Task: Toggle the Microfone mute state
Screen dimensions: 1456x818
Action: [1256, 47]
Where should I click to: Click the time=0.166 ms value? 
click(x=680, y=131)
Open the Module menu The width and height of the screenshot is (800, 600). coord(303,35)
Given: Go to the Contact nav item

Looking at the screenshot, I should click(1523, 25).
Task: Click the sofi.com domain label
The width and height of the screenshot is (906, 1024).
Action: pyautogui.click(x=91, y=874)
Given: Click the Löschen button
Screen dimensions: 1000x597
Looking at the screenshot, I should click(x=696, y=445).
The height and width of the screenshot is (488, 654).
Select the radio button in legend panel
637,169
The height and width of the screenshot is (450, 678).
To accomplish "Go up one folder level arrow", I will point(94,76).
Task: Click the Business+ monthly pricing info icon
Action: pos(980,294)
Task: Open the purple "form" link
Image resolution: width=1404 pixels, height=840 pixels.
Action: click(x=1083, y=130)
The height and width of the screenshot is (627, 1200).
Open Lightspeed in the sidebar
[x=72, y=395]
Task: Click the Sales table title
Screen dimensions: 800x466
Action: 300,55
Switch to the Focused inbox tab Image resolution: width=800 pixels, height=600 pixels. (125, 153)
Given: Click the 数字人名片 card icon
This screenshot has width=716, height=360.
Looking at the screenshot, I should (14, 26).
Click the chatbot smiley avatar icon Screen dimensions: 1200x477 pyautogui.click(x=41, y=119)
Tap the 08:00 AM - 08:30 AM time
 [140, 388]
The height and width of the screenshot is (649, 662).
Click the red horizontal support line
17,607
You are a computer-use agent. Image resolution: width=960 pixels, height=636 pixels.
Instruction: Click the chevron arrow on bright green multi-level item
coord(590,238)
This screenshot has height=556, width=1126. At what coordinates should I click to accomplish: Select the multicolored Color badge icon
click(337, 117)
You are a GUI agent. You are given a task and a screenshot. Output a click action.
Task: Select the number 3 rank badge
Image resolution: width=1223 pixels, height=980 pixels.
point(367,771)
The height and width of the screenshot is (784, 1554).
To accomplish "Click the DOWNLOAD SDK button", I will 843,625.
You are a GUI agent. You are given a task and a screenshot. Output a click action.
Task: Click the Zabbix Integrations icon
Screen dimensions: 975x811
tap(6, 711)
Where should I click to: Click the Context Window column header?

══════════

Exercise description - Could you copy exactly the lines from the first line of the records above through the line containing "The height and width of the screenshot is (450, 678).", both included, and nothing else?

Expected answer -
Task: Toggle the Microfone mute state
Screen dimensions: 1456x818
Action: [1256, 47]
Where should I click to: Click the time=0.166 ms value? 
click(x=680, y=131)
Open the Module menu The width and height of the screenshot is (800, 600). coord(303,35)
Given: Go to the Contact nav item

Looking at the screenshot, I should click(1523, 25).
Task: Click the sofi.com domain label
The width and height of the screenshot is (906, 1024).
Action: pyautogui.click(x=91, y=874)
Given: Click the Löschen button
Screen dimensions: 1000x597
Looking at the screenshot, I should click(x=696, y=445).
The height and width of the screenshot is (488, 654).
Select the radio button in legend panel
637,169
The height and width of the screenshot is (450, 678).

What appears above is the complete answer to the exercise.